● EXERCISE
Please answer these questions from the database design thread below:
1. What type of experimental data does the database store?
2. Which measurement type needs no data from other tables?
3. Why did PostgreSQL inheritance not work for the asker?

══ PAGE TEXT ══

5

Short introduction – logic behind the data

I am working on a PostgreSQL database that stores experimental data (Raman spectra) and their metadata. It is necessary, in addition to the "normal" spectra of our samples, to acquire and save special spectra for the instrument calibration purposes.

Each time I do an experiment I create a new record in the table measurements, where I specify the measurement type and the corresponding metadata (foreign keys to other tables).

The issue is, that the metadata type differs depending on the measurement type:

  1. Sample measurement – we have to store sample_id from the table samples
  2. Standard substances – in this case we specify a substance from the table substances
  3. Special standardized light source – source_id has to be provided
  4. Dark frames – simple, no data from other tables are necessary

samples, substances and light sources have completely different properties, so we have to keep them in separate tables, linked to the table measurements via foreign keys. I think my data have a polymorphic relation here (correct me if I'm wrong).

The problem

In the current design, the value stored in column measurementtype_id (highlighted red) defines which foreign keys (highlighted yellow) have to be NULLed and which have to contain a value.

Table relationships

enter image description here

I am pretty sure that this design violates the third normal form. We can have a scenario when metadata of a wrong type is associated with the measurement. How can I ensure the data integrity? Unfortunately, I was not able to find a reasonable solution so far...

philipxy
  • 14,867
  • 6
  • 39
  • 83
R Kiselev
  • 1,124
  • 1
  • 9
  • 18
  • A NF is something that a table in isolation satisfies or doesn't. And normalization doesn't deal with NULLs. So it's not clear what your concerns are re 3NF. PS Search/google re SQL subtyping/polymorphism. – philipxy Mar 10 '16 at 02:22
  • What is your DBMS? The constraints that you can write declaratively depend on that. – philipxy Mar 10 '16 at 02:30
  • Thank you very much @philipxy! Your search keywords helped me to find the relevant info, and I think that I understood the topic. After some research and testing I came to a solution similar to [this one](http://stackoverflow.com/a/562030/6029703). It seems to work well and does what I want. I also tested PostgreSQL inheritance, but it did not work for me due to [issues with foreign keys](http://stackoverflow.com/a/26035311/6029703). – R Kiselev Mar 10 '16 at 10:07

1 Answers1

1

With PostgreSQL you can have check constraints. Now, I think your big problem is that maintenance over time is likely to be a problem if you have to add more types.

═══
══ PROVIDED MATERIAL ══

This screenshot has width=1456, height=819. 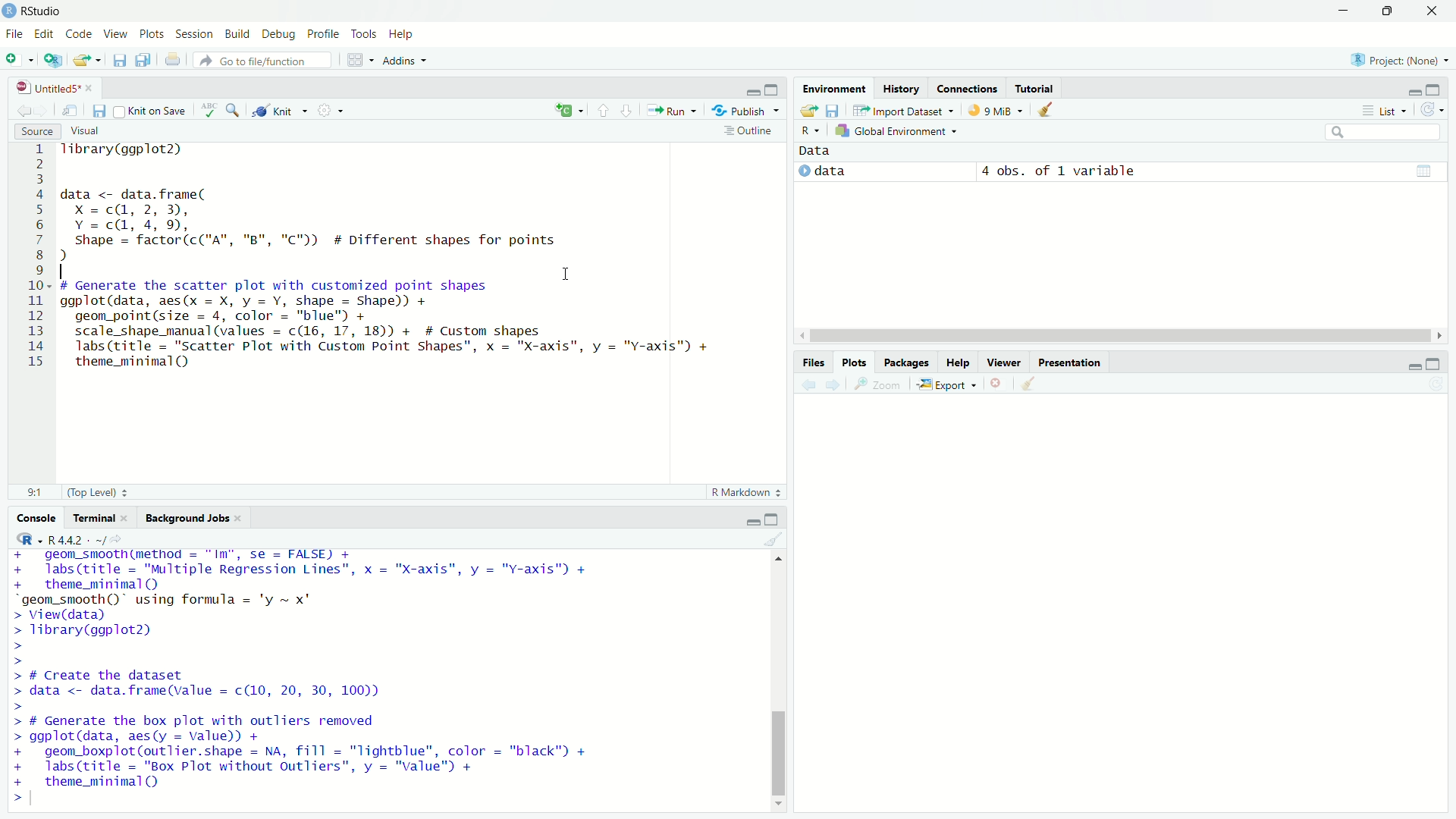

═══

● THE REPLY
1. Raman spectra
2. Dark frames
3. Because of issues with foreign keys